Poppy Wyatt est un sacré numéro

KINSELLA Sophie

Poppy, jeune et jolie kinésithérapeute londonienne un peu fofolle, perd sa bague de fiançailles dans un grand hôtel à quelques jours de son mariage avec un brillant universitaire. Jouant de malheur, elle se fait aussi voler son téléphone portable. Au bord de l’hystérie elle récupère un appareil abandonné par une assistante qui gère l’emploi du temps et la messagerie d’un très sérieux homme d’affaires, lequel accepte, à contrecoeur, de le partager avec elle quelques jours. À travers mails et messages vocaux, ils vont chacun s’immiscer peu à peu dans la vie professionnelle et privée de l’autre. Sophie Kinsella continue à exploiter la veine humoristique qui lui réussit, en relatant les aventures loufoques de trentenaires célibataires et débridées (Très chère Sadie, NB septembre 2010).

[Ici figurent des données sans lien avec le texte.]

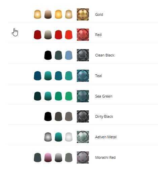
Task: Open the Clean Black armor thumbnail
Action: pos(83,55)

Elle y met toujours la même légèreté de ton, la même alacrité et la même familiarité de style. Péripéties, chassés-croisés, malentendus, quiproquos et coups de théâtre se succèdent en un joyeux méli-mélo de messages et de rencontres avec happy end à la clé. Version moderne d’un conte de fées, cette rocambolesque idylle entre deux personnages aux caractères aussi dissemblables que possible, à défaut d’être originale, est très distrayante et menée avec brio.